But anyway, that's not the point. We're not talking about real life. It's sports that are crushing our soul here, and we've got several factors working against mediocre NBA teams:
1. Aside from a handful of outrageous prospects who pop up every decade, most potential stars need great coaches to succeed.
2. Great coaches gravitate toward great players when they choose their next team. Stan Van Gundy is not signing on to coach the Sixers this summer.
3. Good management chooses the right players, but choosing the right players only gets you so far if you're dealing with the first two problems. (I.e., someone like Chris Singleton was a great pick at no. 18 in 2010, and he would probably help a good team, but on the Wizards the past two years, he's been more or less hopeless.)
4. Good management is rare on its own, and owners with bad players and bad coaching are generally reluctant to fire bad GMs and have to pay two contracts at once, because they're already spending plenty of money on a bad team.
It's something to keep in mind as you hear friends say "How was it EVEN POSSIBLE for Kawhi Leonard to fall to the Spurs?"
The NBA lottery is next week, and there's a reason we see the same teams there every year. The NBA has a reputation as a "players' league," while a sport like the NFL is supposedly dominated by management, but if you look at the most successful teams in the NBA, it's about more than just players. Look at the playoffs. For all the talk about major markets in the NBA, we're probably looking at a conference finals featuring teams from Indianapolis, San Antonio, and Memphis. The small markets can compete because even if they're not spending Knicks or Lakers or Nets money, the combination of good coaching and smart management gives them serious advantages over the rest of the league. (Also: The Spurs are pure fucking evil, which always helps.)
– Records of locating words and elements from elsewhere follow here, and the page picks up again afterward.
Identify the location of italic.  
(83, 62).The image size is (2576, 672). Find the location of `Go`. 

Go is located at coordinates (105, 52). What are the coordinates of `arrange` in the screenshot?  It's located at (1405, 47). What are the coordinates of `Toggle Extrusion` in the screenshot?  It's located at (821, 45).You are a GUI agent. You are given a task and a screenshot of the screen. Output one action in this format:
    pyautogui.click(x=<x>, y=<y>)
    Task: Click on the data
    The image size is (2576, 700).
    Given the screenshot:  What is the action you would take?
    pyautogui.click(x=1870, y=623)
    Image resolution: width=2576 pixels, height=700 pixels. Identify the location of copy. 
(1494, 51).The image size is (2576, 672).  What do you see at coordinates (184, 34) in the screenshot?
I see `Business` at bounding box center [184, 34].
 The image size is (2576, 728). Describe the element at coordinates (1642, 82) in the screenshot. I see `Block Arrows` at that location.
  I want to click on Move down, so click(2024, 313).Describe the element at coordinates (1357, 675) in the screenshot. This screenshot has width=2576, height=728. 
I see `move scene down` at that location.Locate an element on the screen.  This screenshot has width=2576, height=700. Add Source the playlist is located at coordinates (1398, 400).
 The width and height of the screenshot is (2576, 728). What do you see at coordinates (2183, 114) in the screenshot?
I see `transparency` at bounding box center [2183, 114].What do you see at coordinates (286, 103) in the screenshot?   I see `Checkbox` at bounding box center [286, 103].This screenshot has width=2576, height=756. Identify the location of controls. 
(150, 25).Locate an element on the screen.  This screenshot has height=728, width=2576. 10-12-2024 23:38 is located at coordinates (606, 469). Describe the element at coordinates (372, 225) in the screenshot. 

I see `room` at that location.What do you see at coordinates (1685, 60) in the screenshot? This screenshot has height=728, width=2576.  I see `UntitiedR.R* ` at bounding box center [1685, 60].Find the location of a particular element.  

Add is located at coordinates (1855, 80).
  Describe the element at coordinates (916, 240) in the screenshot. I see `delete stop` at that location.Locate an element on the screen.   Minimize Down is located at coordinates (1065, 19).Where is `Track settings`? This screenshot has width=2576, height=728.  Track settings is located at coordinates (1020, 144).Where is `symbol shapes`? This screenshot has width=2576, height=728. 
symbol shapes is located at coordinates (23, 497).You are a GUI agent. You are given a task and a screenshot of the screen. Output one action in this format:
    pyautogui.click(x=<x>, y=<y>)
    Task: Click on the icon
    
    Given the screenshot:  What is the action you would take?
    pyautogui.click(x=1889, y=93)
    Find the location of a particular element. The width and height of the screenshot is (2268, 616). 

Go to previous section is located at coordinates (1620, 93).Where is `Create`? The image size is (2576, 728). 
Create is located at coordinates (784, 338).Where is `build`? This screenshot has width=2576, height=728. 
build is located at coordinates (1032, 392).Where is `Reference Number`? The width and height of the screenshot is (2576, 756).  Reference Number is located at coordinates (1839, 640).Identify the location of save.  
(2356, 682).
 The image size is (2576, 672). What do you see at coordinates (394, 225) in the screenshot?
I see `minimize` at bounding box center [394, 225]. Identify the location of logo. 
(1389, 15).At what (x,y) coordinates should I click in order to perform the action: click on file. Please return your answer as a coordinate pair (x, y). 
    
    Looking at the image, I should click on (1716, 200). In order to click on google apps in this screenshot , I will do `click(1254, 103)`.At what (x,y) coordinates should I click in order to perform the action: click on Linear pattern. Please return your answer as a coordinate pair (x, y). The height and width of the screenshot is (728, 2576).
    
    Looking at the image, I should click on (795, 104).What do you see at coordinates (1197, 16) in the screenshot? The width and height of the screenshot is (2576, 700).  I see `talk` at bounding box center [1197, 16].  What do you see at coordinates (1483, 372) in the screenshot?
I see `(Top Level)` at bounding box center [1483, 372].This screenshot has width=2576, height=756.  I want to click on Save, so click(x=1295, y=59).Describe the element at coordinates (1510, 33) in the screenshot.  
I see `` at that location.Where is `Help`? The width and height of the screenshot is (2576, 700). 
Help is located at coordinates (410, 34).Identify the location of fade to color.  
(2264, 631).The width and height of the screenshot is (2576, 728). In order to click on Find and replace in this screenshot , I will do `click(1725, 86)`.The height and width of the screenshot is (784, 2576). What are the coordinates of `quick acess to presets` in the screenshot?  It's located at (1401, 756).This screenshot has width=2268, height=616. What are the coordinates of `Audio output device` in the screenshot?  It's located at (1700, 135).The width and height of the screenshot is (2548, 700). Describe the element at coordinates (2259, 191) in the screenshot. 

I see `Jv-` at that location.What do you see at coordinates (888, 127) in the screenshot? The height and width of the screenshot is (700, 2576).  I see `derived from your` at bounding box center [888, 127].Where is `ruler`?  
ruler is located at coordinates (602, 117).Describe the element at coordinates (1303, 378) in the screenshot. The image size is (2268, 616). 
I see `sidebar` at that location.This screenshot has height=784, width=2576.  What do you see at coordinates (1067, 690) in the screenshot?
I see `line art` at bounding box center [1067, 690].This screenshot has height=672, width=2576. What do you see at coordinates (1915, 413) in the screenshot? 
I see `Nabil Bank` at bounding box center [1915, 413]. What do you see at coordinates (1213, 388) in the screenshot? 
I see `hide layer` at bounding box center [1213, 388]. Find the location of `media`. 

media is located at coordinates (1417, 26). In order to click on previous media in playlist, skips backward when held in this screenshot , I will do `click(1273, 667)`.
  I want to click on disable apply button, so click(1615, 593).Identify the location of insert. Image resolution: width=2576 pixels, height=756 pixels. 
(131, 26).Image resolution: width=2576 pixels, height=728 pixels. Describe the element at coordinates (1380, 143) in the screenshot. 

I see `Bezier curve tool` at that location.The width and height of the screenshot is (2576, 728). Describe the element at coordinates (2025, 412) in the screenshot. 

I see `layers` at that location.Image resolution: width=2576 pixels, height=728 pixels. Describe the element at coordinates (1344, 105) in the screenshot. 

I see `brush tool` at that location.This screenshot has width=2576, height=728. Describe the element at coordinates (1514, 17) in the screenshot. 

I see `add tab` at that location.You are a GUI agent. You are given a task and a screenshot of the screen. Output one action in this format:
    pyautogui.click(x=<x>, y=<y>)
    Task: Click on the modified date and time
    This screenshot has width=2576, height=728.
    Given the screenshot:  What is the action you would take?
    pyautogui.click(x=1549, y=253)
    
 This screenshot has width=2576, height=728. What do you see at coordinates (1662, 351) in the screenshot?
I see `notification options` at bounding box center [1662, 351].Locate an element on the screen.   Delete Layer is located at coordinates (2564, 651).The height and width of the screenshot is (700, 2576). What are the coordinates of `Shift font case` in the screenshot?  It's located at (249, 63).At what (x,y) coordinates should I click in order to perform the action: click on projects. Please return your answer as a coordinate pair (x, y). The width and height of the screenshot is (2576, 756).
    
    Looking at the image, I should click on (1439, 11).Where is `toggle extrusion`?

How does a terrible team get to that level? A lot of this is luck, which then leads to the rest of the organization getting better. Win the lottery and fall into the next superstar (Derrick Rose with Chicago, which ultimately helped the Bulls land grumpy genius Thibs), somehow stumble into a fantastic coach (Frank Vogel with Indiana, Gregg Popovich 17 years ago with San Antonio) who develops the rest of the roster, or get lucky taking a risk on borderline stars and project prospects (Z-Bo and Marc Gasol with Memphis). Otherwise? Teams like the Spurs and Pacers will keep turning potential stars into actual stars, while teams like the Wizards and Bobcats and Suns and Raptors remain stuck in lottery no-man's-land, hoping they strike gold somehow. In the meantime, fans of those terrible franchises have plenty of Kawhi Leonard highlights to drive us insane.